June Provost has similar fears.
“I am scared to see my wife like this,” he said. “I'm scared to see how she's in so much of depression right now because, I mean, I was in that stage a few years ago. I contemplated suicide.”
But Senator Allain said mental health and physical stress has nothing to do with race. It’s hard to be a farmer, he says, but property laws in the state offer protection.
“Property rights in the state are pretty well embedded in the Louisiana Constitution, and it's pretty well spelled out,” he said. “The poor and uneducated are always going to be vulnerable.”
Mitchell is one of several people who have tried to address these racial disparities in land ownership.

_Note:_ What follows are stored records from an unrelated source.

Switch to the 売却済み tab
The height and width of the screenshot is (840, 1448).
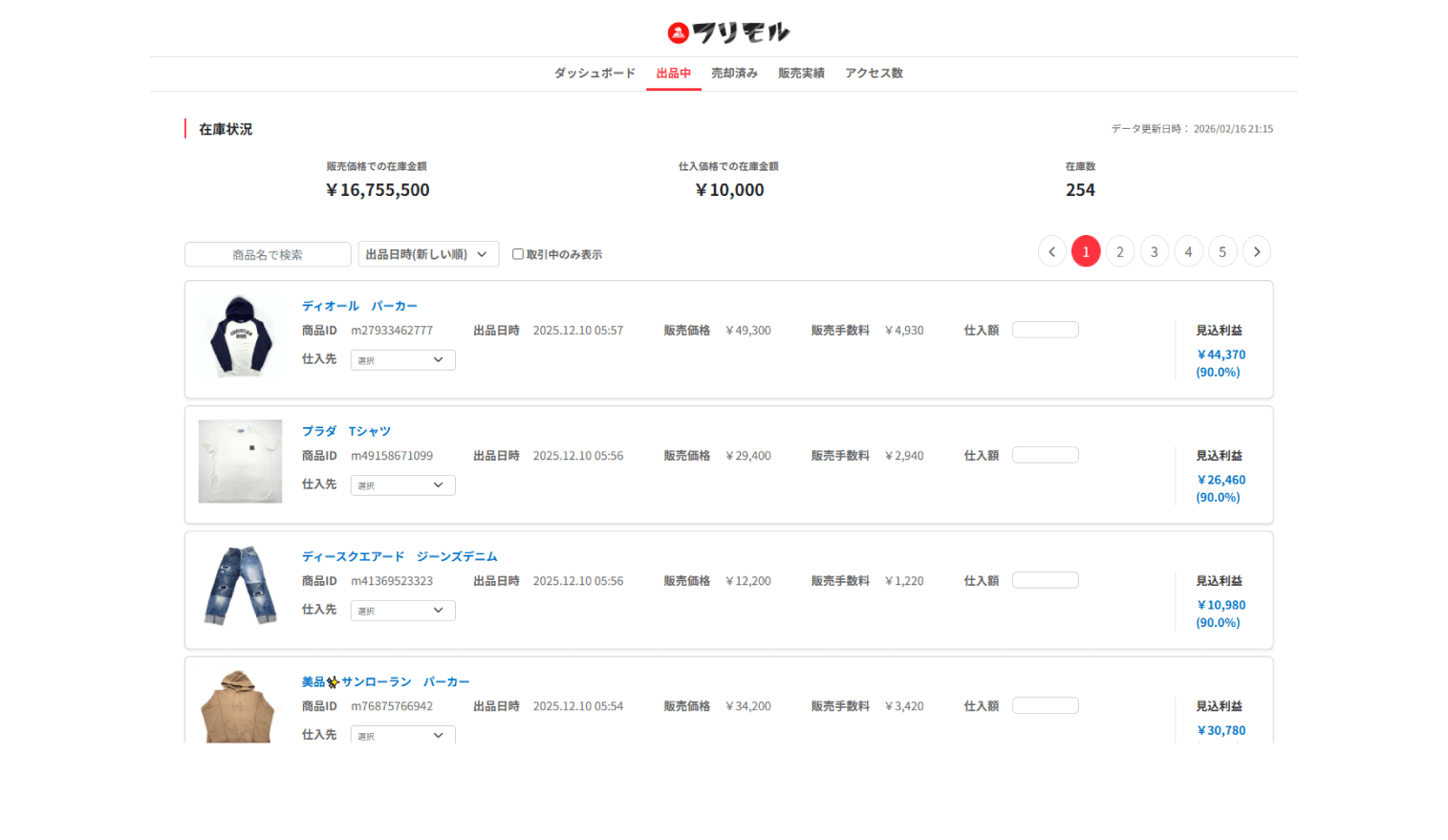pyautogui.click(x=734, y=74)
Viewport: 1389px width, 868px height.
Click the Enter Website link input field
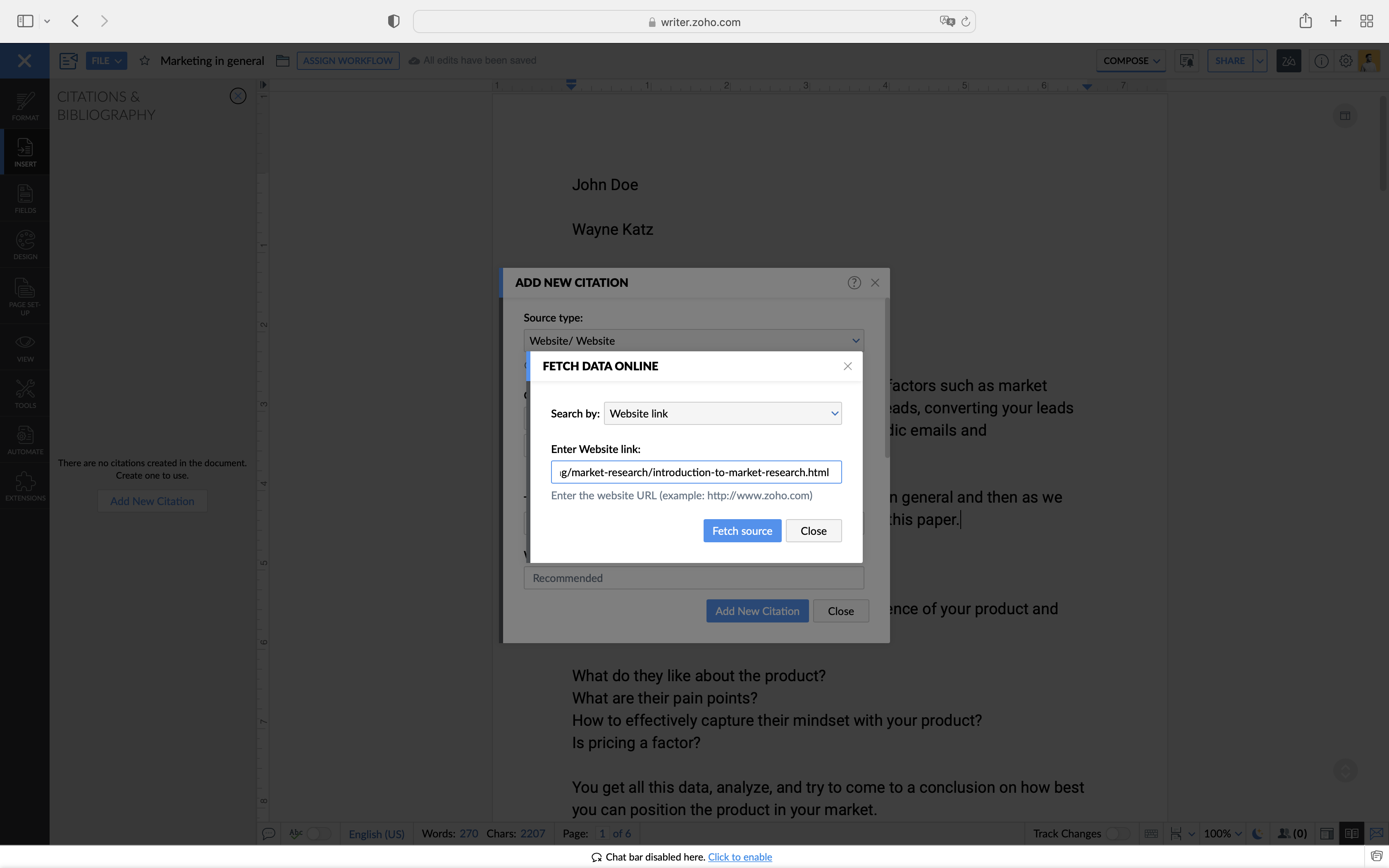[x=696, y=472]
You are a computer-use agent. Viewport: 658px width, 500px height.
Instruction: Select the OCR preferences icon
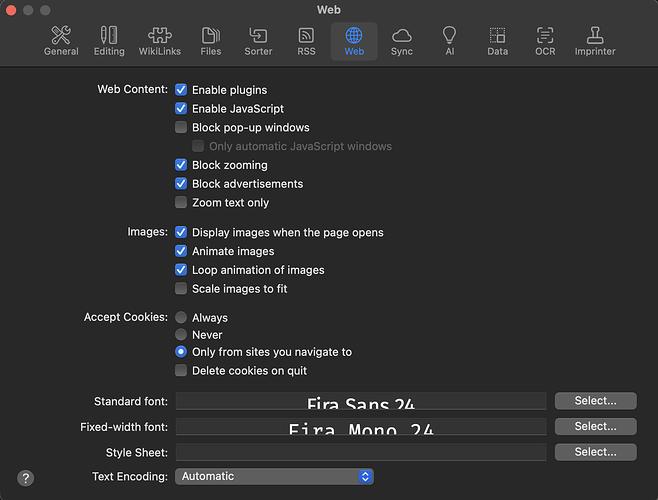click(545, 41)
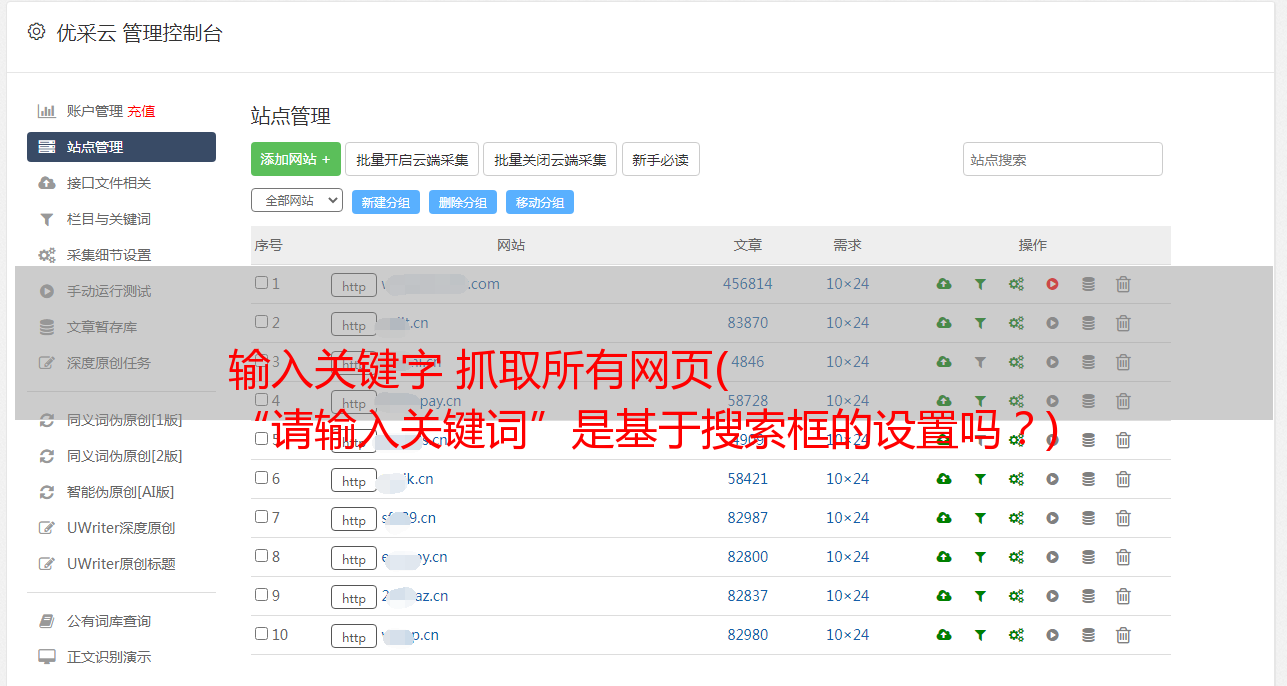The image size is (1287, 686).
Task: Click the 站点搜索 search field
Action: 1062,160
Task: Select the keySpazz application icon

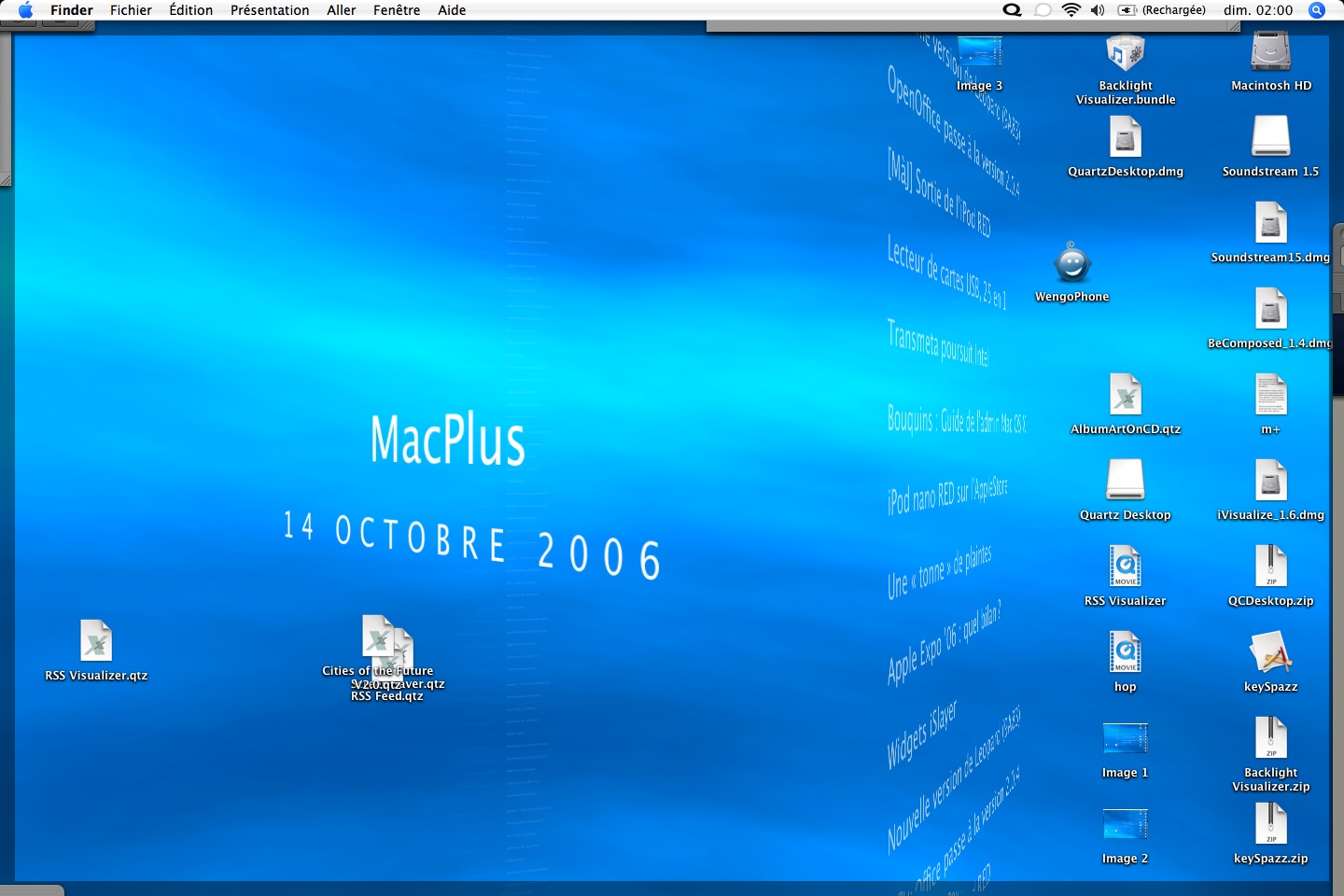Action: (1270, 653)
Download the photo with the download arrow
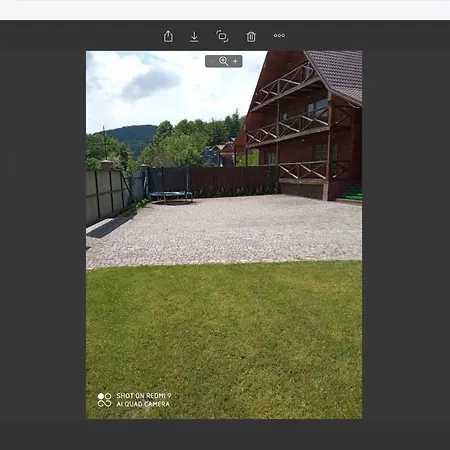The height and width of the screenshot is (450, 450). pos(194,36)
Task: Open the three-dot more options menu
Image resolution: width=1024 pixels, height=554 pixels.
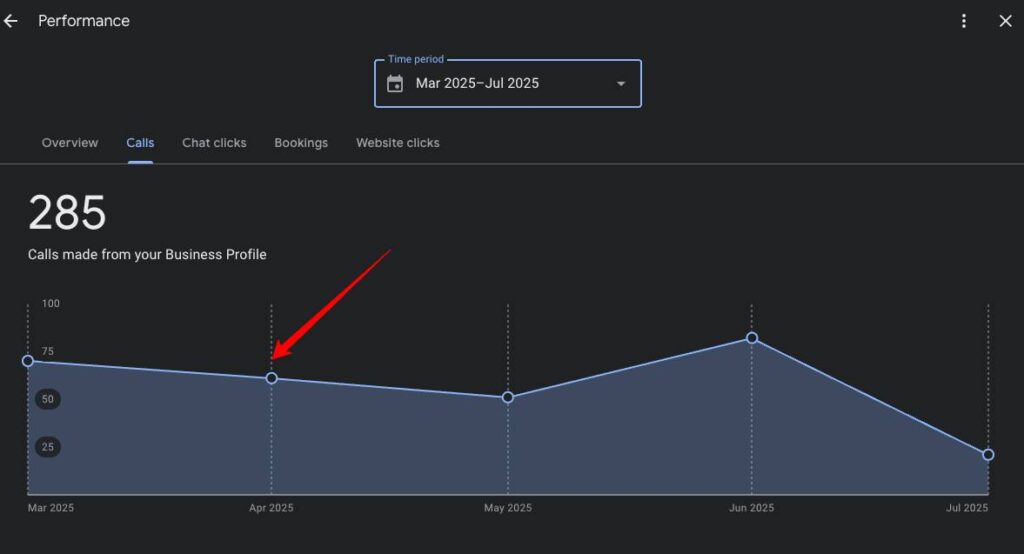Action: [964, 21]
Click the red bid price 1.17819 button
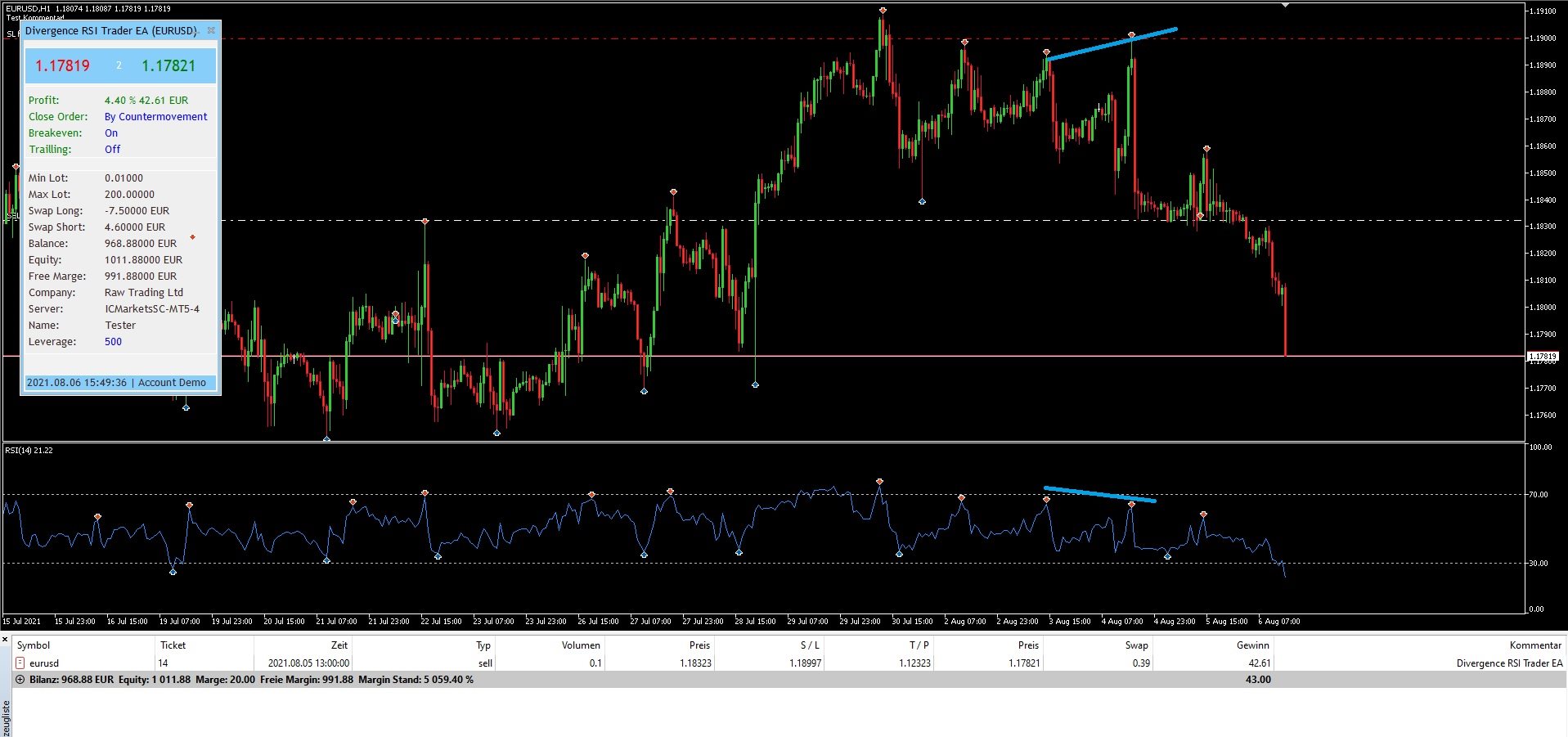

He’s the principal drafter of a piece of legislation called the Uniform Partition of Heirs Property Act, which provides more ways to help disadvantaged families protect and maintain their wealth and land. The act also ensures that if a family’s land or property is for sale, it cannot be sold at a price far below its value.
The act works in conjunction with the 2018 Farm Bill, which says that states that have enacted this act would create more pathways for more farmers to get access to vital USDA programs, including a relending program.
So far, most states across the Gulf South have enacted Mitchell’s bill, including Texas, Mississippi, Florida and Alabama. Louisiana hasn’t yet, but Mitchell says he thinks it’s possible it could pass there.
At the same time, Angie Provost is hoping that people will at least try to understand the history around Black land ownership and farming.
“Enslaved people helped to build the economy and the infrastructure that is the Louisiana sugar cane economy. And so [seeing land loss] it's a hard thing to live through day-to-day,” she said. “But it’s what also drives June and I to want to see changes, even though we may not see them in our lifetime. To hopefully motivate the next generation of folks to get involved and to know that the wealth gap is ever-increasing.”
This story was produced by the Gulf States Newsroom, a collaboration between Mississippi Public Broadcasting, WBHM in Birmingham, Alabama, WWNO in New Orleans and NPR.